EDIT: If $h<0$, then write $$\frac{e^{-(t+h)x}-e^{-tx}}{hx} = e^{-(t+h)x} \left( \dfrac{ 1 - e^{hx}}{hx} \right)$$ and $$\dfrac{ 1 - e^{hx}}{-hx} = \dfrac{ g(0)- g(hx)}{-hx}$$ where $g(x) = e^{x}$. Then, by MVT we get $$\dfrac{ g(0)- g(hx)}{-hx} = g'(\xi_x) = e^{\xi_x}$$ for some $\xi_x$ in $(hx,0)$. Then, $e^{\xi_x} \le 1$ because of this interval.

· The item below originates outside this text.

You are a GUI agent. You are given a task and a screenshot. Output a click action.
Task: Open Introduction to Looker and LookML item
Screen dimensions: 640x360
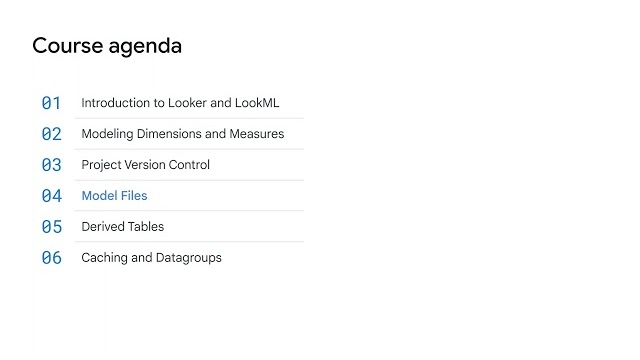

We can further restrict ourselves to $-\frac{t}{2} < h < 0$, since we're taking a limit and only care about small $h$. Finally $$\left\vert e^{-(t+h)x} \left( \dfrac{ 1 - e^{hx}}{hx} \right) \right\vert \le e^{-(t+h)x} \le e^{-tx/2}$$ and this serves as a dominating function.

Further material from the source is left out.